LONDON: The International Olympic Committee (IOC) on Friday defended its stance on Russia despite being criticised for baulking at calls to ban the country outright from last year’s Rio Olympics over doping.
Russia was accused in a World Anti-Doping Agency report last year of widespread state-sponsored doping. Its athletics team was barred by the IAAF from the Rio Games and will also miss the IAAF World Championships that got under way later Friday.But there was no blanket ban for Russia in Rio, the IOC coming under fire for instead allowing individual sports federations to decide which Russian athletes could compete.
IOC president Thomas Bach insisted that the IAAF was a special case, outlining the “collusive cooperation” Russian elements had enjoyed with the disgraced former IAAF president Lamine Diack and other corrupt people at the heart of track and field.
Russia “was discussed, it was raised”, Bach told a press conference here alongside current IAAF president Sebastian Coe, who initiated the ban on Russia and resultant reforms within global track and field’s governing body.
“It was very clear that, as we have always said, different issues need different approaches,” the German said.“The IAAF is in fact the only international federation, international sports organisation, which is, due to facts relating to the former leadership of the IAAF, implicated in the report of Professor McLaren as is the national federation of athletics of Russia,” he said in reference to the Canadian co-author of the bombshell report into the state-sponsored doping.

:::

## Set task A
In the article on the IOC's stance toward Russia, who initiated the ban on Russia in track and field?
## Set task B
Reproduce the stretch of the IOC article from "Russia was accused" through "track and field.".
## Set task C
Take the article on the IOC's Russia doping stance further, picking up after its final sentence.

## Material provided
:::

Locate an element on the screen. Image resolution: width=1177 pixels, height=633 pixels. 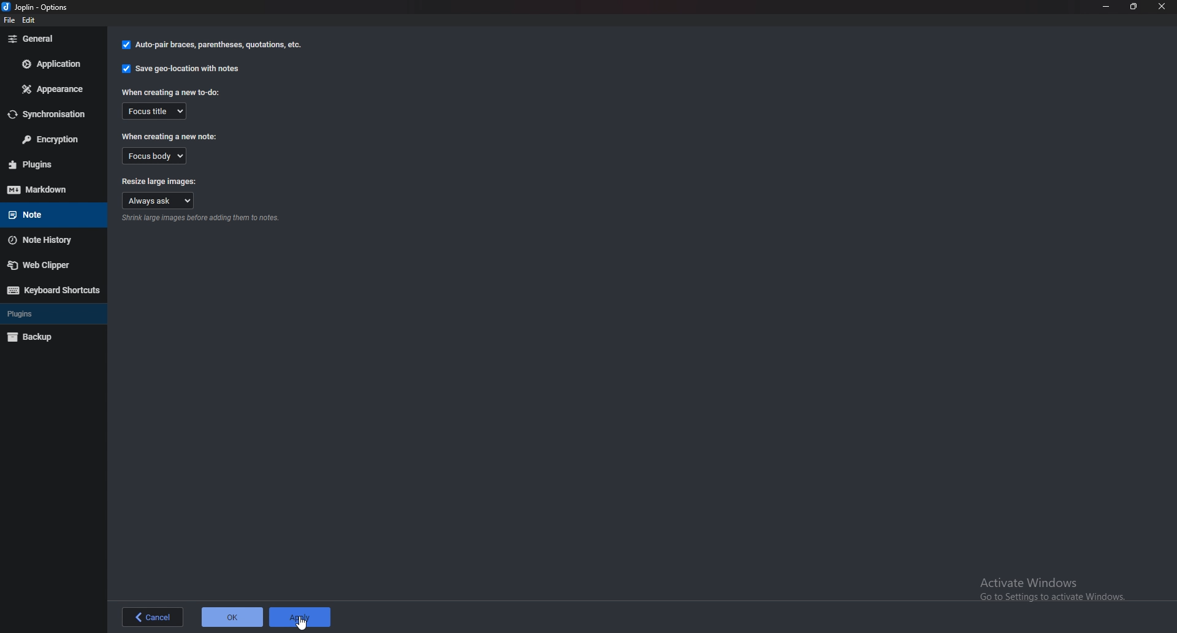
options is located at coordinates (38, 6).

:::

## Expected output A
Sebastian Coe, the current IAAF president.

## Expected output B
Russia was accused in a World Anti-Doping Agency report last year of widespread state-sponsored doping. Its athletics team was barred by the IAAF from the Rio Games and will also miss the IAAF World Championships that got under way later Friday.But there was no blanket ban for Russia in Rio, the IOC coming under fire for instead allowing individual sports federations to decide which Russian athletes could compete.
IOC president Thomas Bach insisted that the IAAF was a special case, outlining the “collusive cooperation” Russian elements had enjoyed with the disgraced former IAAF president Lamine Diack and other corrupt people at the heart of track and field.

## Expected output C
“This is the difference to all other international federations.”Bach added: “It was a courageous decision at the time and it is a courageous decision to follow it through.
“The IOC accepted and supported these measures from the very beginning.”IAAF head Coe said he had informed Bach of Russia’s “important step” on Thursday when Dmitry Shlyakhtin, head of the Russian athletics federation (RusAF), publicly apologised for the doping scandal.
“I expressed my comfort that the new head of RusAF was prepared to acknowledge the turbulence that they had had to deal with and the way in which they were gripping that return,” the Briton said.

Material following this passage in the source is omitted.